Passage for review
══════════

Analysis of deviance derived from Generalized Additive
Modeling describing the proportions of variation in the 
abundance of four species explained by IOOS ocean data, water 
column (pelagic) and bottom data (benthic) data measured 
on surface ships (=insitu), as well as abundance of prey for 
two predators strongly associated with the seabed. 

Over the past six years we have been developing an approach to integrate IOOS remotely sensed data and short-term model forecasts into regional scale habitat studies.  Our approach has included the development of distribution based habitat models for resource species that are also ecologically important in the mid-Atlantic Ecosystem, as well as adaptive surveys designed to measure habitat specific distributions and life history processes rates for these species.  We are nearing completion of a NOAA Fisheries and the Environment Funded project in which we have used multivariate and single species modeling to evaluate the power of IOOS data to describe distributions of organisms with different vertical habitat preferences in the mid-Atlantic Region using abundance data collected on North East Fisheries Science center bottom trawl surveys 1,2.  In analyses targeted at species important in the Mid-Atlantic Bight food web, we have found that our models, built using remotely sensed surface measurements, explain more of the abundance variation for pelagic species (longfin inshore squid and butterfish ~73%) than demersal species (spiny dogfish and summer flounder ~50%).  However, bottom habitat variables (e.g. rugosity & depth) and surface pelagic features measured by IOOS remote sensing (e.g. surface fronts, vertical & horizontal current velocities) were equally important for all species, while in-situ shipboard measurements of water column stability and structure were more useful for modeling pelagic species.  All species were associated with specific surface current flows, regions of upwelling, and/or surface fronts identified with IOOS remote sensing, indicating that pelagic processes affecting energy costs of movement, prey production and prey aggregation influenced distributions of the animals regardless of their vertical habitat preference.  We found that most of our IOOS informed habitat models had greater explanatory power and out of sample prediction capabilities than previously published models built using the same analytical technique, but without the benefit of access to IOOS data streams.  
Industry and scientific collaborators involved in finding a
solution for the bycatch mortality of butterfish in the longfin
inshore squid fishery.
We have begun to extend IOOS our informed habitat studies in two directions.  In a project recently funded by the NOAA/NEFSC Cooperative Network, we are collaborating directly with members of the Garden State Seafood Association to use the ecological knowledge of fishers to refine our habitat models in an effort to develop tools to reduce the bycatch of butterfish in the longfin inshore squid fishery.  The goodwill required for this close collaboration between the fishing industry, government and academic scientists was developed in IOOS regional association meetings that serve as “neutral ground” for many stakeholders with diverse and sometimes competing interests in the services of the ecosystem.  
Ongoing analysis of adult summer flounder abundance
responses during autumn migration and spawning to
features measured with IOOS remote sensing.

Spatial part of summer flounder egg habitat model, tracks
of simulated particles released in surface currents measured
during the early fall 2009.  Circle shows locations of
simulated particles near the mouth of New York harbor.
Plot on the bottom right shows the relative abundances of
summer flounder larvae collected in adaptive plankton
surveys off the mouth of New York Harbor.

══════════

Data section
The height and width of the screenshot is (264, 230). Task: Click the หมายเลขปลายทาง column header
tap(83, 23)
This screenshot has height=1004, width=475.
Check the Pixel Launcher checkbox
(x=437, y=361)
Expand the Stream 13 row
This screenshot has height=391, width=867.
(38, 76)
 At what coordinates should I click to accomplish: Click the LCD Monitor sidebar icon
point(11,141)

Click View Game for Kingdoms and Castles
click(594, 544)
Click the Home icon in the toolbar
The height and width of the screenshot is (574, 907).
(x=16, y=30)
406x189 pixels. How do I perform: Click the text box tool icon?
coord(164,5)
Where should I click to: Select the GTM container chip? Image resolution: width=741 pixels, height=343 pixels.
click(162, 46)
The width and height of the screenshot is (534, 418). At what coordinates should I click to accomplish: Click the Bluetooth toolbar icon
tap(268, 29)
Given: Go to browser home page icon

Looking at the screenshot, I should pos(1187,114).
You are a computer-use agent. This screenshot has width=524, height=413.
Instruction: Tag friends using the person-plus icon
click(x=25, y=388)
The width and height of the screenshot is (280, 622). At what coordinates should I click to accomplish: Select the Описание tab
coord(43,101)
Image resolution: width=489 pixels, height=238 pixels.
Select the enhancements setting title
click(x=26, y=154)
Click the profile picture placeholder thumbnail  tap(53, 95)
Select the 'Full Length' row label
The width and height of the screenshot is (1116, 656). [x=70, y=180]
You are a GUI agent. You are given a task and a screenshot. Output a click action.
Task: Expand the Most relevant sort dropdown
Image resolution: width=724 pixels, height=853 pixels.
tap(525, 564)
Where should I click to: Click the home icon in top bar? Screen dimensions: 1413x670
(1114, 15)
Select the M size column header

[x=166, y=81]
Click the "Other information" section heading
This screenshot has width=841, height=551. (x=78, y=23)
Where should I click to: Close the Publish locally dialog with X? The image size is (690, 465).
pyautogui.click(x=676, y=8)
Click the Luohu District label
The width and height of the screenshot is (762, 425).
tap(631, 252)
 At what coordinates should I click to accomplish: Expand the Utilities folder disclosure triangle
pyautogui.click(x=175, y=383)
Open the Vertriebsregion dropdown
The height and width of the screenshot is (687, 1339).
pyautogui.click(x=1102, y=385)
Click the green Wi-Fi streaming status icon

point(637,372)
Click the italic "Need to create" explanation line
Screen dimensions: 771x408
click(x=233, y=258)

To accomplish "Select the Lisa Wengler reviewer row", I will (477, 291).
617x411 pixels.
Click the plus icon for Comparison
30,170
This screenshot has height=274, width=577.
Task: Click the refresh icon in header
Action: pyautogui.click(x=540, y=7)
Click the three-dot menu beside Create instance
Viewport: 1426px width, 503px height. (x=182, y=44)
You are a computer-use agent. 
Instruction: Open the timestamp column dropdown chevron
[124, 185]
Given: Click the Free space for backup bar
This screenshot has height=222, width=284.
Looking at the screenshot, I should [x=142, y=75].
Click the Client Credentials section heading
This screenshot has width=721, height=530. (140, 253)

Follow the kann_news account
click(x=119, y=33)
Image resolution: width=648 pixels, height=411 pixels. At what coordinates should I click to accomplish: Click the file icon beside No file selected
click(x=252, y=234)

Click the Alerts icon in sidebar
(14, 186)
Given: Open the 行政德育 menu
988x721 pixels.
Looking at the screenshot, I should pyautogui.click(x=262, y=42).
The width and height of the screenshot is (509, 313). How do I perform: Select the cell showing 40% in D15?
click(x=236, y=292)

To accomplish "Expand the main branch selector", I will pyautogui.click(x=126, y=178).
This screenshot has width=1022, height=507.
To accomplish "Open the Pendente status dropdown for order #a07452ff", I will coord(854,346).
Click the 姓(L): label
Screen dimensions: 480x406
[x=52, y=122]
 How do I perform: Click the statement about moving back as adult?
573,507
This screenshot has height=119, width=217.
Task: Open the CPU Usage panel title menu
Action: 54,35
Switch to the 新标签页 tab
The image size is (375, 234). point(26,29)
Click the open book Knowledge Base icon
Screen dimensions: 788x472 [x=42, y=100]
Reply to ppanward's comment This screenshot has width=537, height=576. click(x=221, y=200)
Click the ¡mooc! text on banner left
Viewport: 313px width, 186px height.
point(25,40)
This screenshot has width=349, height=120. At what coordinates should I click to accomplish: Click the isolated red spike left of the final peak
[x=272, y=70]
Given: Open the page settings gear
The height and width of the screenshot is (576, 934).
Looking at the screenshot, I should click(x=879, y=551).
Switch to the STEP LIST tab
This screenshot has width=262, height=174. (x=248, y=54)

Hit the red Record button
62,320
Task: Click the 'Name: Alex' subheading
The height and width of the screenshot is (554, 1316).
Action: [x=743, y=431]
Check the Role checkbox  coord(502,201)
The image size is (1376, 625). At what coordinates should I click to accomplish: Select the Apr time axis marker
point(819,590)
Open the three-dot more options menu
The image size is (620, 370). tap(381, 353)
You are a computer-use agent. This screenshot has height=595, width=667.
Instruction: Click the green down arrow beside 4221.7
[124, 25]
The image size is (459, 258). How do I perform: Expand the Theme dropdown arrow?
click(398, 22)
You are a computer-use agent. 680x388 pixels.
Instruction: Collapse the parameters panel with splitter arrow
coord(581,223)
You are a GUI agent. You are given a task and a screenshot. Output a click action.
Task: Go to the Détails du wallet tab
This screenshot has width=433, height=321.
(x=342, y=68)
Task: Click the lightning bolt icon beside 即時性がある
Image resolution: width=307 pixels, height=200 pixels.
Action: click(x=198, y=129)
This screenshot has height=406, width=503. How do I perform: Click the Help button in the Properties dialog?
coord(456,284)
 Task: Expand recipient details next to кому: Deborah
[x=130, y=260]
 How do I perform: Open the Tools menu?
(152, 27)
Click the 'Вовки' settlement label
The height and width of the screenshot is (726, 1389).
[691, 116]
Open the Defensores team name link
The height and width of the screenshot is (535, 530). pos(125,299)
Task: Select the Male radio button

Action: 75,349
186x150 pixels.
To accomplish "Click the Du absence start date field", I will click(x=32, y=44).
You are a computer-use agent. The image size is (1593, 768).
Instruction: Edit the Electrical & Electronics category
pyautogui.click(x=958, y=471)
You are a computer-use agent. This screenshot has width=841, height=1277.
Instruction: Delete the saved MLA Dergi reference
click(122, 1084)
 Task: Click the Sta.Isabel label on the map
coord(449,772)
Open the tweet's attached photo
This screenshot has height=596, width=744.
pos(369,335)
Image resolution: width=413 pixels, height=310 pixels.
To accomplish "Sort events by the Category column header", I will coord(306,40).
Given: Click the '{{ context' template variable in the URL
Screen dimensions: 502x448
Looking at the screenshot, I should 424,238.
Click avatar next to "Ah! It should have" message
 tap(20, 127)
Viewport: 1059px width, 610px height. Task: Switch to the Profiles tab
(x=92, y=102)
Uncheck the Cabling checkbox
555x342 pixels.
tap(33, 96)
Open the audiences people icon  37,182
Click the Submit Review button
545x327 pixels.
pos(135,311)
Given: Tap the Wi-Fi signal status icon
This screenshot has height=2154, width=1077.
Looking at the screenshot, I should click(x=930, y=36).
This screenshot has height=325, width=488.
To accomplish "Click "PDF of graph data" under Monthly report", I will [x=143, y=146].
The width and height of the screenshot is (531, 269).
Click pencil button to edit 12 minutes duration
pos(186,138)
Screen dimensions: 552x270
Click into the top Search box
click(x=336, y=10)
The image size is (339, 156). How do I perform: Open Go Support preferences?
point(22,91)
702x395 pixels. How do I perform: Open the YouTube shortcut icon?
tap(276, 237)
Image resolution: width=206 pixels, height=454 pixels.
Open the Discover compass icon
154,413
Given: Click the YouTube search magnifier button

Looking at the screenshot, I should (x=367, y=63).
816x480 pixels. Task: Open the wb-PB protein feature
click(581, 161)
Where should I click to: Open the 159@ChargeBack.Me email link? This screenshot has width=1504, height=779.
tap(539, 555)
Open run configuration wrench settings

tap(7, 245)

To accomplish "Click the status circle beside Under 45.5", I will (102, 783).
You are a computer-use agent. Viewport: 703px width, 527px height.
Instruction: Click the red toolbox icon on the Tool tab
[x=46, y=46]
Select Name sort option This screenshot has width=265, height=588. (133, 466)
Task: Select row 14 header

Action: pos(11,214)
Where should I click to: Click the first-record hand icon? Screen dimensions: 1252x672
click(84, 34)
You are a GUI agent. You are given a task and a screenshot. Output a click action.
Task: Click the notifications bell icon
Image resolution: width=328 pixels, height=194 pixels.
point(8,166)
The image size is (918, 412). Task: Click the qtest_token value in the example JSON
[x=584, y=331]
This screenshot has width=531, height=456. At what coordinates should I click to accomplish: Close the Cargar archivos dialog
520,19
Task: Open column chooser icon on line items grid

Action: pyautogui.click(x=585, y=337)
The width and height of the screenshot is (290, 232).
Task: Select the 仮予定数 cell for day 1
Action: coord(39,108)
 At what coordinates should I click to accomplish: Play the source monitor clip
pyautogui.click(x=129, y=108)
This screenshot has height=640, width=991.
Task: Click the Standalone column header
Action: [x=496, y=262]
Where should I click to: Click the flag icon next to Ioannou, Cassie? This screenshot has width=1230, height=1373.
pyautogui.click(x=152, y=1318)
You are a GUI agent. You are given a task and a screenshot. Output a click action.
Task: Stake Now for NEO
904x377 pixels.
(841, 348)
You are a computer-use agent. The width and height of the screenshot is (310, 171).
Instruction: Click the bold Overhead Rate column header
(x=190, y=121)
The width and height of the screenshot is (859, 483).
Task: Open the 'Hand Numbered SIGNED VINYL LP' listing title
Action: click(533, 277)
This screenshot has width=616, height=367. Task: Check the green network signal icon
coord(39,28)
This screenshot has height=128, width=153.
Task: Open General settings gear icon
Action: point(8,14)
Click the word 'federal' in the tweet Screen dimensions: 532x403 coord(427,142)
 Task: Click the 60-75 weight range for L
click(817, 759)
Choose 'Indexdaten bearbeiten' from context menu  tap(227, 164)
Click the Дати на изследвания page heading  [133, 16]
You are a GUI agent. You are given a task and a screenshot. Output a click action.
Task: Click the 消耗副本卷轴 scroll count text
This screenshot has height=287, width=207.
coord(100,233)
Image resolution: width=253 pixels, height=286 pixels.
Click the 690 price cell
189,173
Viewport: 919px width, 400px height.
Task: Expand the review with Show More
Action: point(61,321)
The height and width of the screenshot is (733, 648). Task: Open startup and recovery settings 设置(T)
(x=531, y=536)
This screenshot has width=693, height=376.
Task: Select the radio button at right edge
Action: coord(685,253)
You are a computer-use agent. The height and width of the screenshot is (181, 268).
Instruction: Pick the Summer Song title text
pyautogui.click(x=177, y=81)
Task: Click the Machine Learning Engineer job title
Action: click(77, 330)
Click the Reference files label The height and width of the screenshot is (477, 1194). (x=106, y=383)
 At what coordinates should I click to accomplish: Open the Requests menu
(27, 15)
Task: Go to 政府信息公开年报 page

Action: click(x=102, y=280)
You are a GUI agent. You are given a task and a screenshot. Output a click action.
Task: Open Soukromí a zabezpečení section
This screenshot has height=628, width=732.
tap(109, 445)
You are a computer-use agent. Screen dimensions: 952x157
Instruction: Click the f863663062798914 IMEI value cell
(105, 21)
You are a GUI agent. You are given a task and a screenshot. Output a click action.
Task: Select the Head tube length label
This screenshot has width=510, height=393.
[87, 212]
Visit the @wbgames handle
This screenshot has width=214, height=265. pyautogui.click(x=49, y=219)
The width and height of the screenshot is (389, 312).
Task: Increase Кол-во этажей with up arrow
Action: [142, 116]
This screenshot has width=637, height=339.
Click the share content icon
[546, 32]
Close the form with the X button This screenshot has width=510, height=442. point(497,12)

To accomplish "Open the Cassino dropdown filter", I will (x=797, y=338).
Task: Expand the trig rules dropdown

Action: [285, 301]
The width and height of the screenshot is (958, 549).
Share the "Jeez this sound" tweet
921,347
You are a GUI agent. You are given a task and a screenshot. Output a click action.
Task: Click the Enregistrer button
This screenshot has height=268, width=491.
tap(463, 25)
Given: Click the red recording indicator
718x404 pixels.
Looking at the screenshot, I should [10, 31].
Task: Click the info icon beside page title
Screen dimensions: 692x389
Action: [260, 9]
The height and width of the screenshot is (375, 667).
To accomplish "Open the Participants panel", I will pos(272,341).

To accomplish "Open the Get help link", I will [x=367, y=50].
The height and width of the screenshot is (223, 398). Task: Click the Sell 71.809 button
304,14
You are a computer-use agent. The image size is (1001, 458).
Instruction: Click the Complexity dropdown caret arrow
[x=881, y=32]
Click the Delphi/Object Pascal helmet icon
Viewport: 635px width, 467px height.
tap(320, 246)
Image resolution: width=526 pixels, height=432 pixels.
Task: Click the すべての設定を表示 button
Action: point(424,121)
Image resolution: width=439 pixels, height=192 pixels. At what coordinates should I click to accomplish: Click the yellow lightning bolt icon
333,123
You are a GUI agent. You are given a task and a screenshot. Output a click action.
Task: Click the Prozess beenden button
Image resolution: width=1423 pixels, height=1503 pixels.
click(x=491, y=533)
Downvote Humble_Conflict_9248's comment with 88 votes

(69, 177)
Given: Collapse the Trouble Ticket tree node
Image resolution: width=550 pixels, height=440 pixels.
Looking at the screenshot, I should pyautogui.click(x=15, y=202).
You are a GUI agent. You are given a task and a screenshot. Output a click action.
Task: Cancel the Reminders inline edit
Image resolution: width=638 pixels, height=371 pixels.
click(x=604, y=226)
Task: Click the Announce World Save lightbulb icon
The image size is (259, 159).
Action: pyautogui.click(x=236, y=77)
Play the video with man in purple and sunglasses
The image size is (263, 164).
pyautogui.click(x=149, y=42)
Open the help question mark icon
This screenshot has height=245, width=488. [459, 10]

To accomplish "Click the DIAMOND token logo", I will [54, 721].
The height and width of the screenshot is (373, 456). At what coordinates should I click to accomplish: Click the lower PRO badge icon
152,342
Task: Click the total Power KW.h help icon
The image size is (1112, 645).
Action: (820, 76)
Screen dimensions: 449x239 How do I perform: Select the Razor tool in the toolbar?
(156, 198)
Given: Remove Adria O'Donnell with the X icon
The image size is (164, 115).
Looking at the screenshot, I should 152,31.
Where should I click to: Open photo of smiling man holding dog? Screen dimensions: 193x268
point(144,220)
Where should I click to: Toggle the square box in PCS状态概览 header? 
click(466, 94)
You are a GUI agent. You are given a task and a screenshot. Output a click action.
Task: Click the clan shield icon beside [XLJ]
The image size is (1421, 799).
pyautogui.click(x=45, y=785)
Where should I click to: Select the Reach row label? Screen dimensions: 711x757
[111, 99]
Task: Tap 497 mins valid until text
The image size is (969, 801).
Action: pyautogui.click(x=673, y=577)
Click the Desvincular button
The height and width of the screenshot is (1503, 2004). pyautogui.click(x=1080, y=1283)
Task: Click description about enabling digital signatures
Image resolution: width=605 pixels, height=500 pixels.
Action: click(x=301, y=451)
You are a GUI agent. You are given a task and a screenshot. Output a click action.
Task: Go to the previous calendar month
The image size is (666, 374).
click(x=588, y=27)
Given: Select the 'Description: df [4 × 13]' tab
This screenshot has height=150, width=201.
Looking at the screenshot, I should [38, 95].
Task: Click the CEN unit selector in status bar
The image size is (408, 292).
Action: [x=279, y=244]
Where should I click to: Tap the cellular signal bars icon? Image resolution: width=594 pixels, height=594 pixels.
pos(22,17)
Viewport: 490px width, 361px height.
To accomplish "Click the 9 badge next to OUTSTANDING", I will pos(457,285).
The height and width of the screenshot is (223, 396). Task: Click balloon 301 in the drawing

══════════

Task to carry out
From the habitat-modeling passage, reproduce everything from "We have begun" down to "of the ecosystem.". The lines are separate material, unrelated to the habitat-modeling passage.

Solution to this task
We have begun to extend IOOS our informed habitat studies in two directions.  In a project recently funded by the NOAA/NEFSC Cooperative Network, we are collaborating directly with members of the Garden State Seafood Association to use the ecological knowledge of fishers to refine our habitat models in an effort to develop tools to reduce the bycatch of butterfish in the longfin inshore squid fishery.  The goodwill required for this close collaboration between the fishing industry, government and academic scientists was developed in IOOS regional association meetings that serve as “neutral ground” for many stakeholders with diverse and sometimes competing interests in the services of the ecosystem.